You were for me, everything in my life
My reason to live and you left me alone
Just think of me, when I loved you more
I don’t mind suffering, I even expected it

I got tired of waiting for you to decide
You decided too late to see what remains

In me there is nothing, nothing at all
Not even a trace of how much I loved you
I got tired of begging you to return to me
But you did too late and I’m not the same
You thought you were the doll[?] of the world
And you tested by trampling my pride
You thought you were the queen of my heart
And now nothing remains of that love.

In me there is nothing, nothing at all
Not even a memory of when I loved you
In me there is nothing, nothing at all
Not even a footprint left in my soul
You thought you were the queen of my heart
And now nothing remains of that love.

As I read those words, I knew what I had seen on her face that night I moved out of the bedroom. I knew it was too late. After a decade of waiting for a spark, it doesn’t matter if there are fireworks. I think she changed. I think she knows how to love one person completely. I think that in that moment she did love me completely and utterly. But in that moment, I felt nothing. There was nothing left in me.

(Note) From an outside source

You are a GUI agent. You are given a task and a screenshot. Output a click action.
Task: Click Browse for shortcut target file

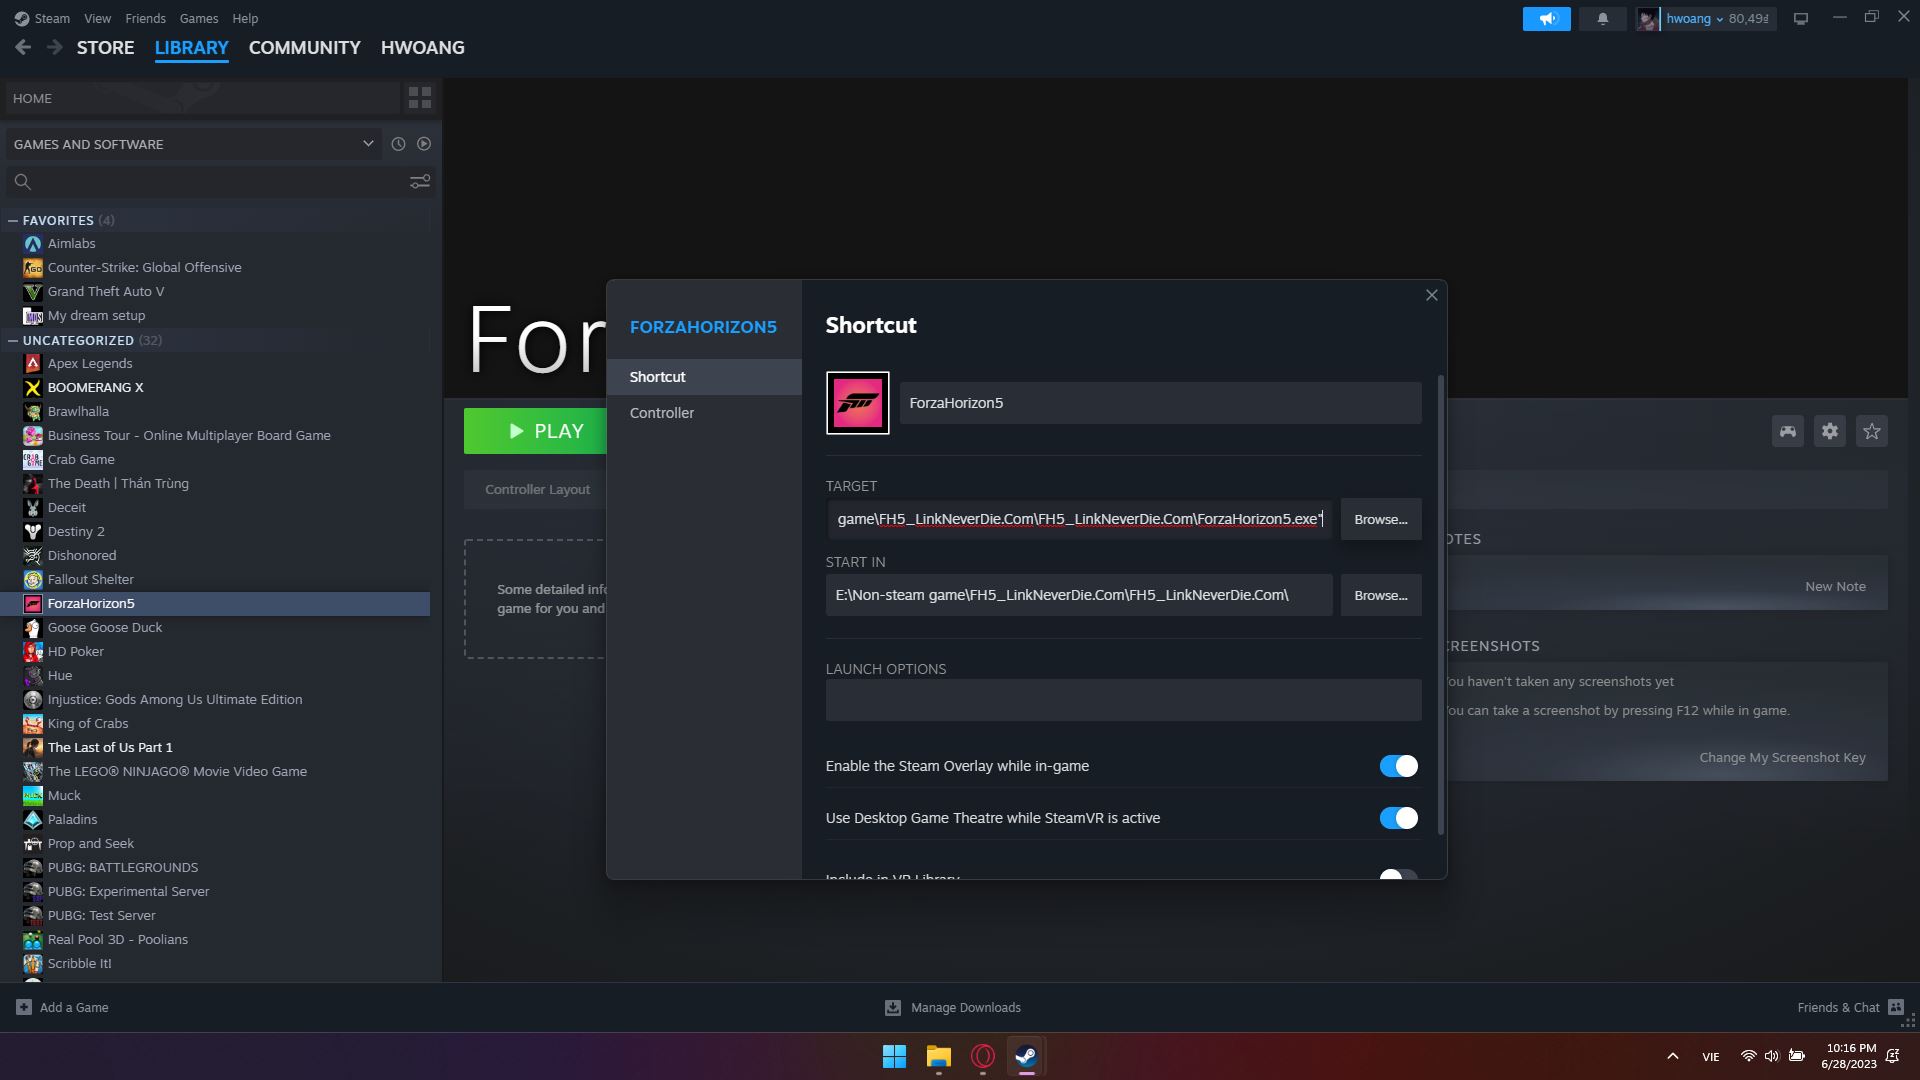pos(1381,518)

I left for the right reason.

So, to that lovely young lady, I want you to know that doing something for the right reason is the best feeling in the world. No matter the pain and hard work that goes with it.   When I do things for the right reason, I think of you.

Do what you have to do. That is the right reason to do it. Do it right. Give it every chance when there is something left in you. Talk to people. Give people second and third chances and 81st chances, so that when you look inside yourself and don’t find a chance to give them, you can walk away and know that it’s not you. Pain is unavoidable, but if you do it right, guilt just never appears.